What is required: Looking at the records below, count how many lines contain the string "agent". Give that number alone.
Input data: Begin
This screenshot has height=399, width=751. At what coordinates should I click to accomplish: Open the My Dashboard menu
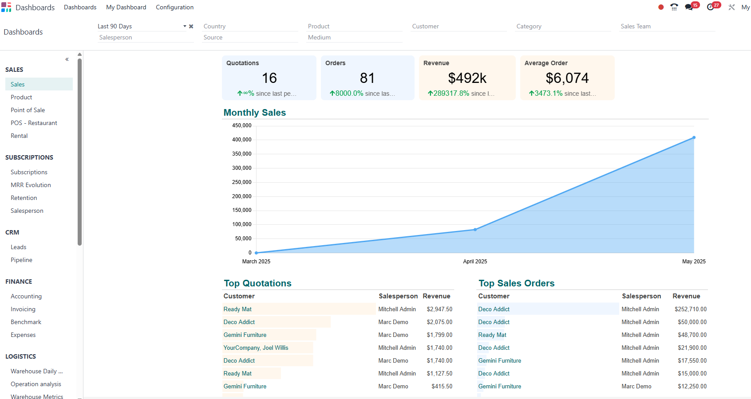pos(126,7)
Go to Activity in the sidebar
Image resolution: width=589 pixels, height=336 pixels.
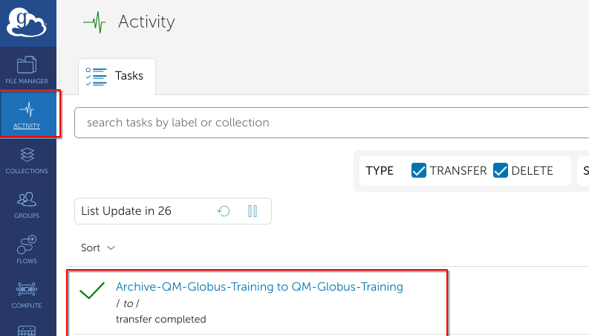27,114
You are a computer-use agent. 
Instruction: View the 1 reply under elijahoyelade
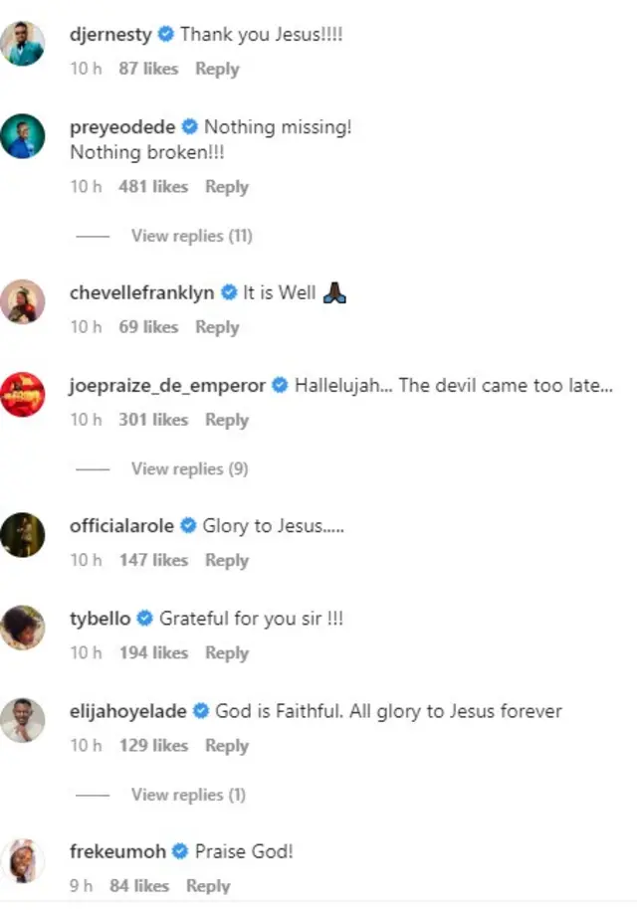(x=188, y=795)
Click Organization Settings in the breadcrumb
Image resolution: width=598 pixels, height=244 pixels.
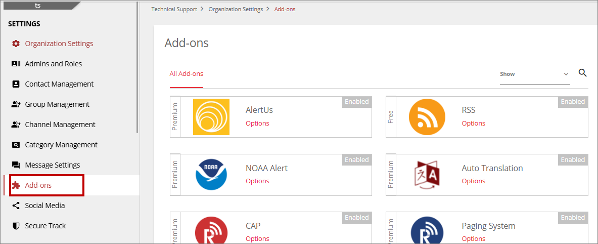tap(236, 9)
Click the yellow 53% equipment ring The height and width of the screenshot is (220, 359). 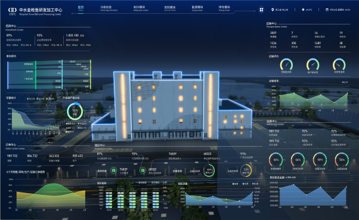[x=246, y=171]
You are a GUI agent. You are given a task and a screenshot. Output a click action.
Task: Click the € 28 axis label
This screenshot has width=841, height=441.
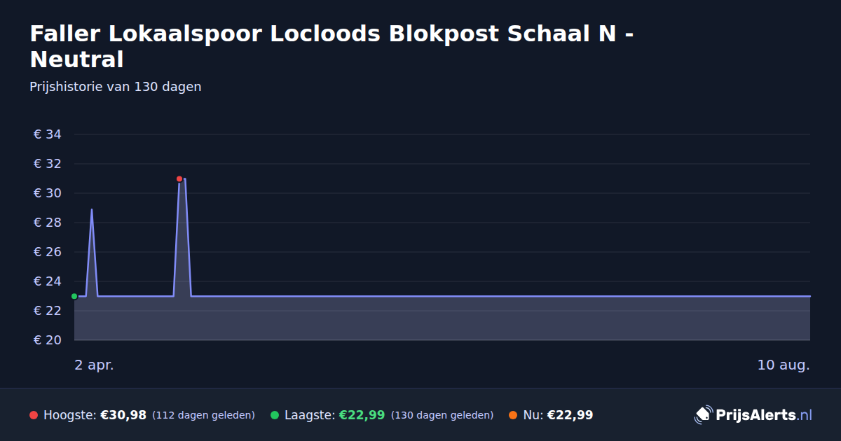pyautogui.click(x=48, y=223)
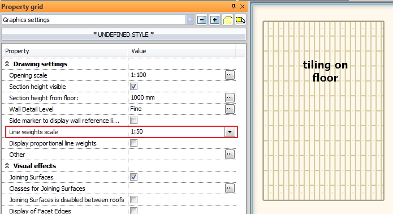
Task: Open Section height from floor ellipsis button
Action: point(230,97)
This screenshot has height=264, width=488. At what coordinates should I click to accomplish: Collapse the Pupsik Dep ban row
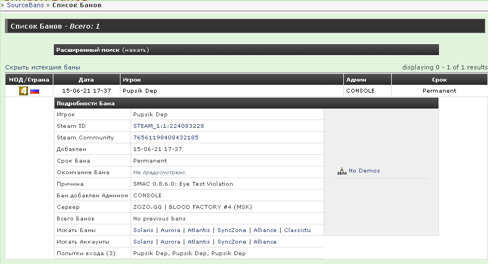[139, 91]
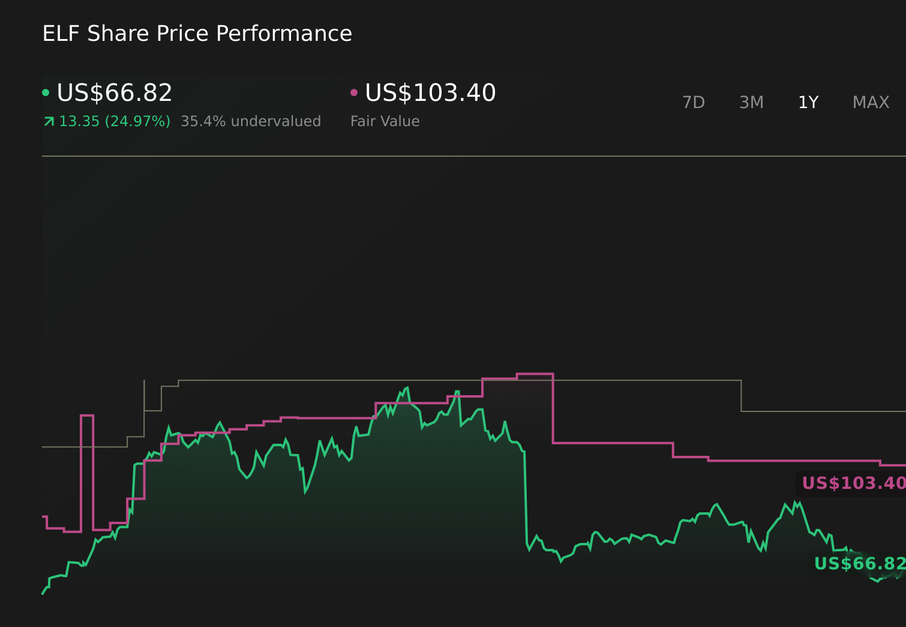Viewport: 906px width, 627px height.
Task: Click the peak of the green price line
Action: click(407, 387)
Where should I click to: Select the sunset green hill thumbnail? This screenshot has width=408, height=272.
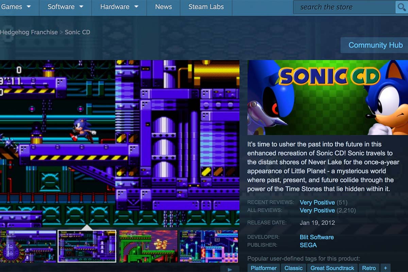(x=148, y=246)
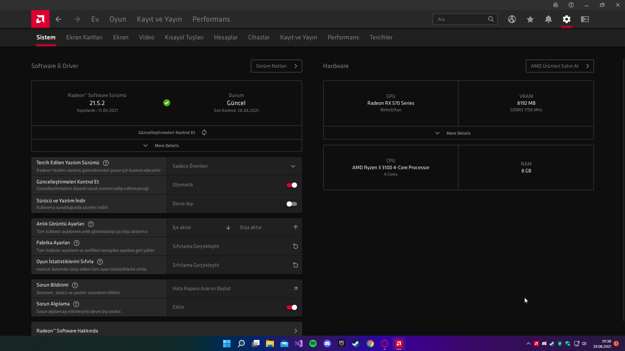
Task: Go back with the left arrow icon
Action: tap(58, 19)
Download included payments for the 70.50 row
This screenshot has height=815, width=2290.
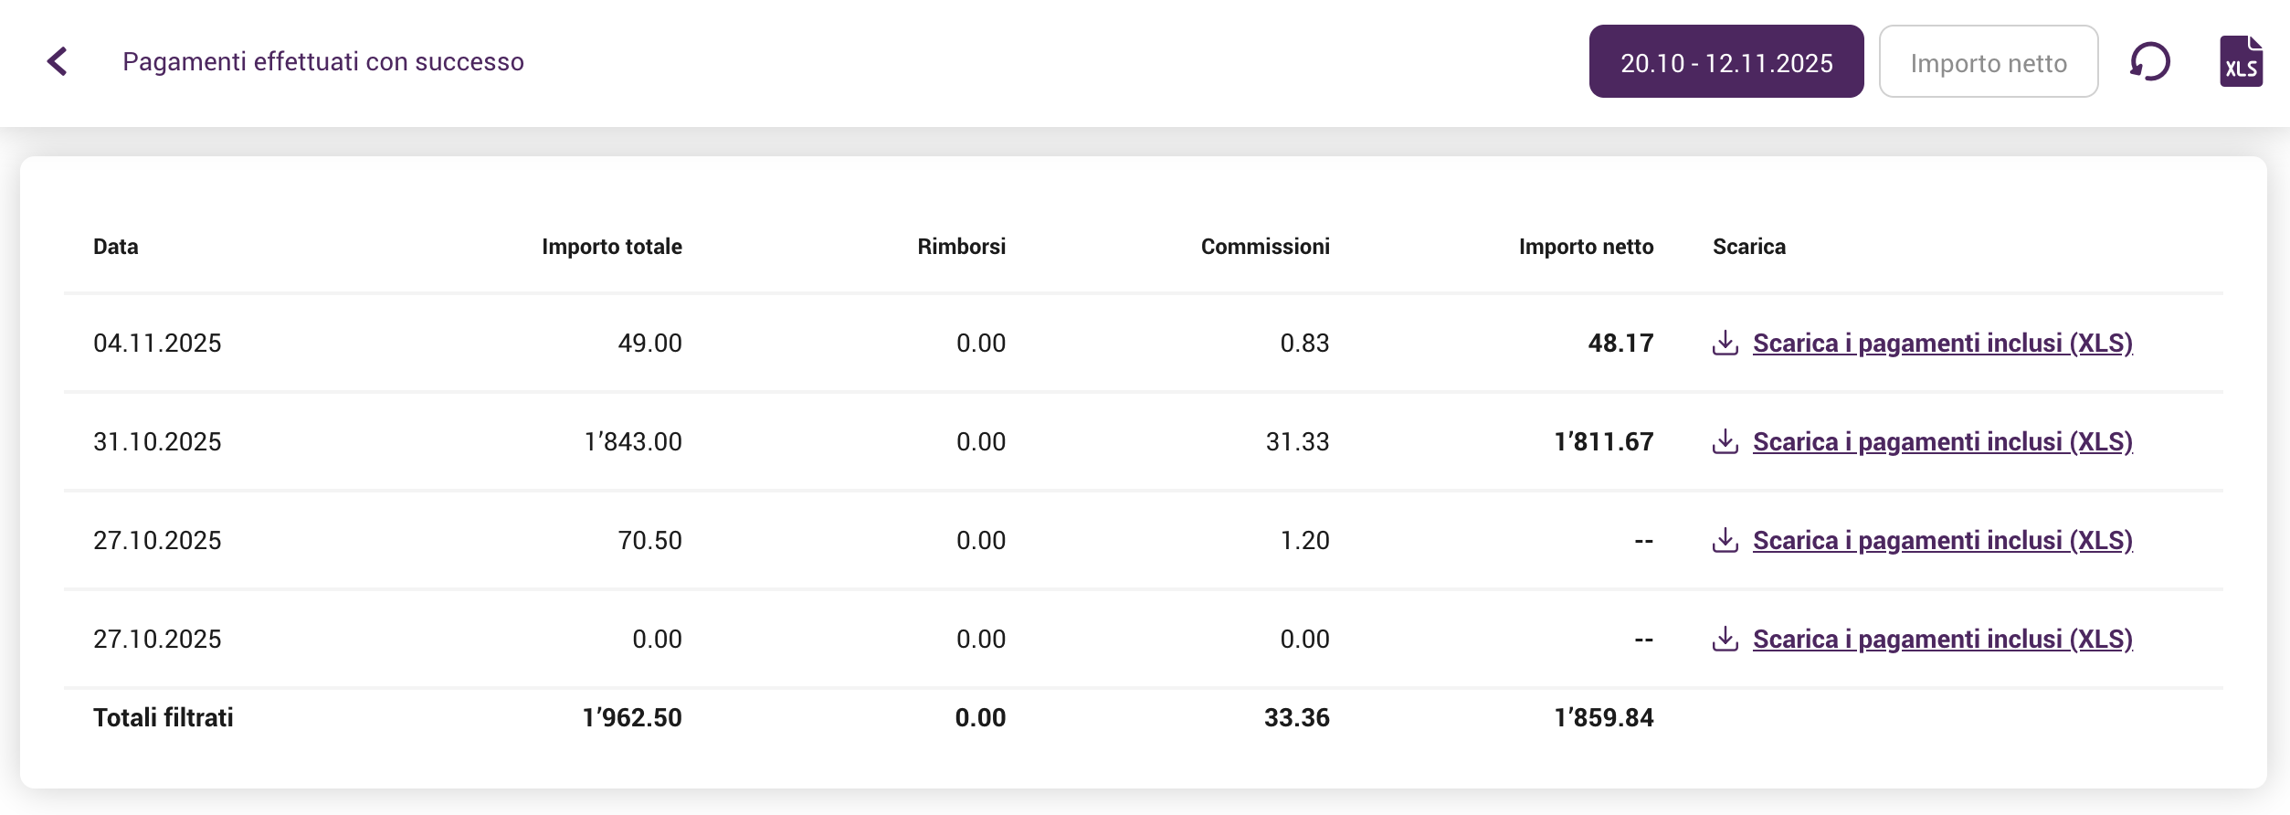point(1942,540)

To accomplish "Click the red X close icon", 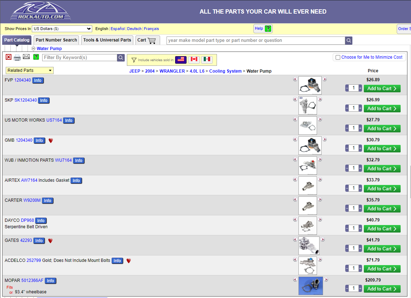I will click(x=9, y=57).
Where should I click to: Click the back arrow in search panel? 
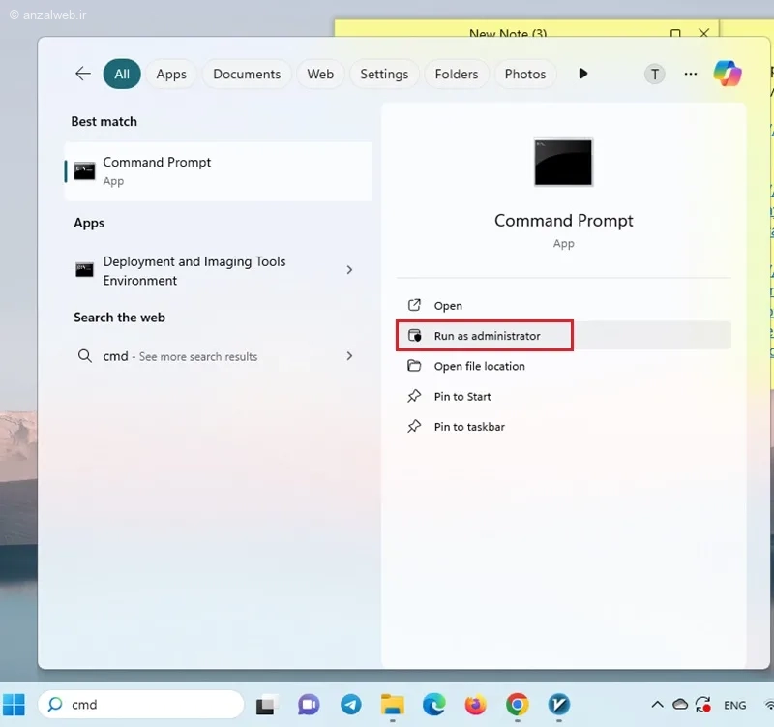[x=83, y=74]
Input data: End
Task result: 2